Data provided -

□ □ □ □ □ □ □

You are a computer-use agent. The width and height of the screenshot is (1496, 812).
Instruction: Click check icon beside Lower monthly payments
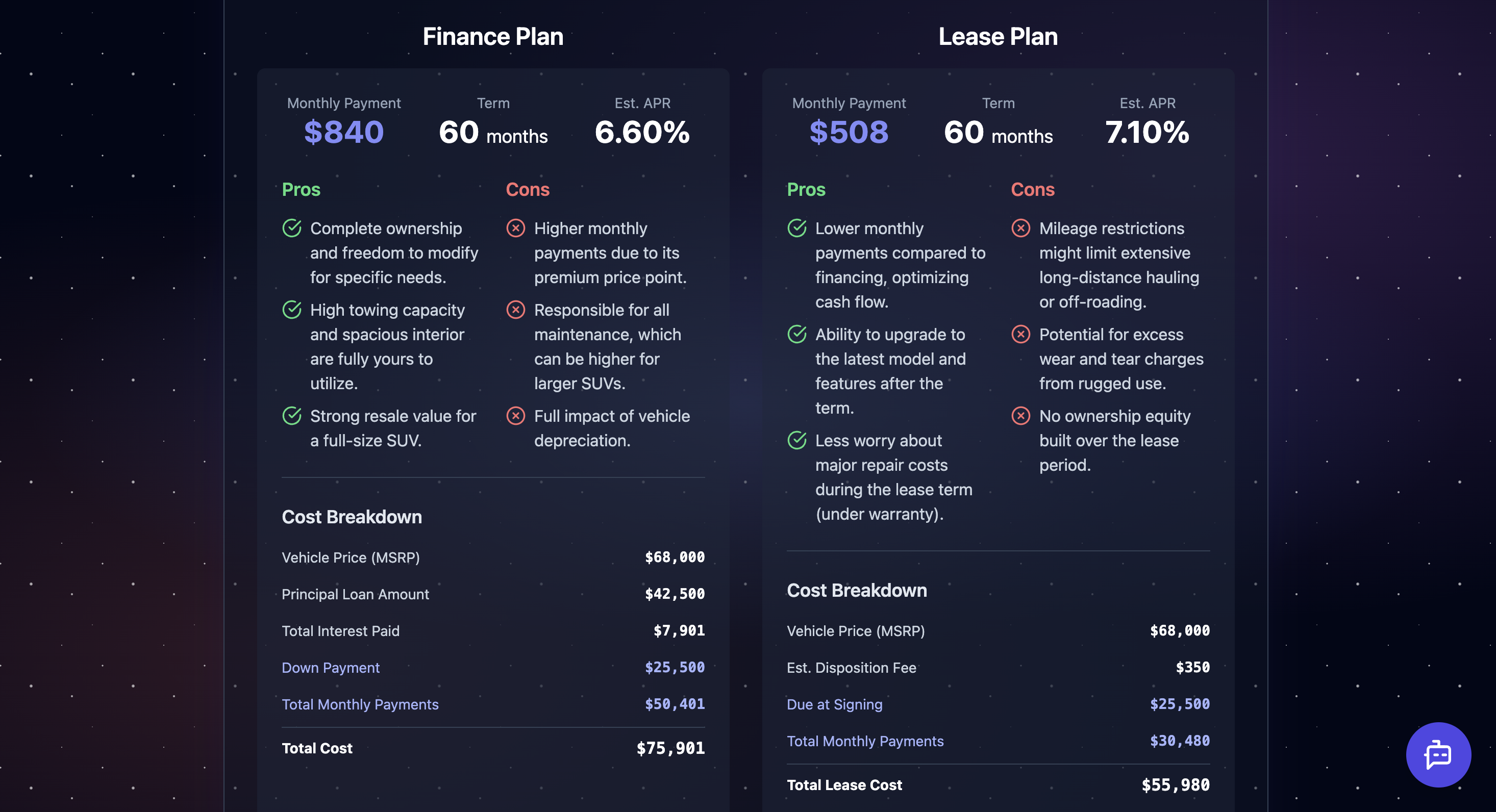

□ □ □ □ □ □ □

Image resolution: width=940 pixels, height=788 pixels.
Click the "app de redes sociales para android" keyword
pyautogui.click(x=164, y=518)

□ □ □ □ □ □ □

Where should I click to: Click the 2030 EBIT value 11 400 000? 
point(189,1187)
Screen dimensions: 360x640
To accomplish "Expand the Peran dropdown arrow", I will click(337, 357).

□ □ □ □ □ □ □

What is needed - The lines that mention the word "height" should be pulled from the records above.

Task response -
You are a computer-use agent. The width and height of the screenshot is (1496, 812).
Image resolution: width=940 pixels, height=788 pixels.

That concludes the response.